After undertaking the restructuring exercise, the current screen count for the company stands at around 1,700. Ventura Securities expects the screen count to gain traction and reach around 1,900 by FY27E (total capex of Rs 400-450 crore). The brokerage firm believes that content creators are responding by catering to the changing taste of the audiences and the recent successes of films like Stree-2Pushpa-2, etc., are suggestive of green shoots with regards to occupancies. In the brokerage’s opinion, the worst is over for the sector. It initiated coverage on the stock with a contranium Buy-call on PVR.
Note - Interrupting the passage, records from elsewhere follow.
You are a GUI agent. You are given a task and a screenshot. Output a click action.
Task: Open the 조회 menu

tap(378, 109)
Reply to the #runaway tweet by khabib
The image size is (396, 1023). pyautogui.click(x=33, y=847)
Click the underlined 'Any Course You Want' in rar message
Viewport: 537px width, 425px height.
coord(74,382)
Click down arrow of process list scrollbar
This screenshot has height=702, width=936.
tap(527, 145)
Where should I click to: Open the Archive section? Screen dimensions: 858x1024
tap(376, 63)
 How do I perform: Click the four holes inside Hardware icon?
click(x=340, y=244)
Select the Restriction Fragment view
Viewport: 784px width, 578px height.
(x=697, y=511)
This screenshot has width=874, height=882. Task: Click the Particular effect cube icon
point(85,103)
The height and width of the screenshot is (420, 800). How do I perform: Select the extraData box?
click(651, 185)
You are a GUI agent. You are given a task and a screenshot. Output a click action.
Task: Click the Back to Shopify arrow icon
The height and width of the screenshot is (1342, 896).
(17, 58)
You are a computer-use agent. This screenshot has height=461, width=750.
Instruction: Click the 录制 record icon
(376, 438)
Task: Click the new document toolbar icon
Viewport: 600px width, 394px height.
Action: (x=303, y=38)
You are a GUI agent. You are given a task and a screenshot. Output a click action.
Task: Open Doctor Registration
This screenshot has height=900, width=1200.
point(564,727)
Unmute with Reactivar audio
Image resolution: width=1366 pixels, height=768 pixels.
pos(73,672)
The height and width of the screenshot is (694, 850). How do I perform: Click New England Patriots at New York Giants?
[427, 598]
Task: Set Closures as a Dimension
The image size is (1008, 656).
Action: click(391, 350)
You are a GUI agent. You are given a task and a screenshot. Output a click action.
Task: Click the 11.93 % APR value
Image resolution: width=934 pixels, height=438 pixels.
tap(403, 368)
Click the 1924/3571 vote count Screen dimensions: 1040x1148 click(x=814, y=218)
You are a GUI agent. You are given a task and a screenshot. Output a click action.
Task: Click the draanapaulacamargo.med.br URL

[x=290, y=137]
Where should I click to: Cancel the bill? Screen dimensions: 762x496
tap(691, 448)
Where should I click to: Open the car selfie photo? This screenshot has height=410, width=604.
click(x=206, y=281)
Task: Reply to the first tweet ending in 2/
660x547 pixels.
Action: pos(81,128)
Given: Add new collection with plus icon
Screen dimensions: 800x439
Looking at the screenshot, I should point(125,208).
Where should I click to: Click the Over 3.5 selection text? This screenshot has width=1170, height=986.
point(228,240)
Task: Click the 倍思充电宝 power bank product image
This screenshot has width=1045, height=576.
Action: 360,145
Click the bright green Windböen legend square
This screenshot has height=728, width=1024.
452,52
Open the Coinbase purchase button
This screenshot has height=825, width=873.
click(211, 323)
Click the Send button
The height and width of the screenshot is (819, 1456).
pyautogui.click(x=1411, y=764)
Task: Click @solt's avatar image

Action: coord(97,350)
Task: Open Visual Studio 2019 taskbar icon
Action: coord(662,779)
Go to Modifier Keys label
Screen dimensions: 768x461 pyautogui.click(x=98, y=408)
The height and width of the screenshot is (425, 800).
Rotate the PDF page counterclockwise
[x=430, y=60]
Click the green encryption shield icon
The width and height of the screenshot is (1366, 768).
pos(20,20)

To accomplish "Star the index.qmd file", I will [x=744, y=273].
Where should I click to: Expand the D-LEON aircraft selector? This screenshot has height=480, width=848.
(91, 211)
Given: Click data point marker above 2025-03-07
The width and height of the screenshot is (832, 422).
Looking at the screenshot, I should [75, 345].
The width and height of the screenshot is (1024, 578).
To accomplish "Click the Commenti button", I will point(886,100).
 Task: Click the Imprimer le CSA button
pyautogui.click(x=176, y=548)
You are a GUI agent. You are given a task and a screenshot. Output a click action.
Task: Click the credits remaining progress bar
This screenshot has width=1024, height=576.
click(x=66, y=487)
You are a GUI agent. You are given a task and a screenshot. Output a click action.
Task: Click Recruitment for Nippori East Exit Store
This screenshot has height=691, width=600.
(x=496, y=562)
Ventura Securities has conservatively estimated lowest occupancies of 26 per cent, merger average ticket price (ATP) upward revisions of 2-3 per cent compound annual growth rate (CAGR), and food & beverages (F&B) spend per head growth of 6-7 per cent CAGR. Even with these conservative estimates, the company’s revenue is expected to grow at a CAGR of 10.5 per cent to Rs 4,850 crore by FY27E, driven by sales of movie tickets, food & beverages, advertisement Income and convenience fees, the brokerage firm said. 

Over the same period, the brokerage firm anticipates PVR Inox’s Ebitda/net earnings to grow at a CAGR of 13.2 per cent/25.4 per cent to Rs 1,200 crore/ Rs 750 crore, respectively. Ebitda and net margins are set to expand by 40 bps to 24.7 per cent and 75 bps to 15.5 per cent, driven by expanded reach and operational efficiencies. 

There is a clear management intent to use the free cash flows (FCF) generated to retire the entire debt by FY29E. Consequently, FY27E return ratios ROE/ROIC are expected to improve to 1.8 per cent/27.2 per cent respectively. “Given the recent disappointing performance, our estimates model very conservative assumptions and hence any significant traction can lead to significant upside risk to our estimates. Premium offerings, and faster traction in occupancies coupled with higher than estimated ATP pricing are the primary drivers,” Ventura Securities had said in its initiate coverage report dated December 19, 2024.